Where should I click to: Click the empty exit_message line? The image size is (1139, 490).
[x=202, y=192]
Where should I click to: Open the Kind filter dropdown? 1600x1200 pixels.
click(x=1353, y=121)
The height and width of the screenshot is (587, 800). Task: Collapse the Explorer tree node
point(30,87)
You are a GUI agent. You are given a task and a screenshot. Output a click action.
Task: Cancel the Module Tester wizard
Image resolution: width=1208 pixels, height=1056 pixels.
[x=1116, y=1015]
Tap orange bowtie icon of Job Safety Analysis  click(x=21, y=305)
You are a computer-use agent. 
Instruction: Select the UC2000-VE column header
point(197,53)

> _BRIEF_: Please output every line of the items above as a JSON list of strings, with one string per line and blank lines left out.

> _TASK SOLUTION_:
[
  "Where should I click to: Click the empty exit_message line? The image size is (1139, 490).",
  "[x=202, y=192]",
  "Where should I click to: Open the Kind filter dropdown? 1600x1200 pixels.",
  "click(x=1353, y=121)",
  "The height and width of the screenshot is (587, 800). Task: Collapse the Explorer tree node",
  "point(30,87)",
  "You are a GUI agent. You are given a task and a screenshot. Output a click action.",
  "Task: Cancel the Module Tester wizard",
  "Image resolution: width=1208 pixels, height=1056 pixels.",
  "[x=1116, y=1015]",
  "Tap orange bowtie icon of Job Safety Analysis  click(x=21, y=305)",
  "You are a computer-use agent. ",
  "Instruction: Select the UC2000-VE column header",
  "point(197,53)"
]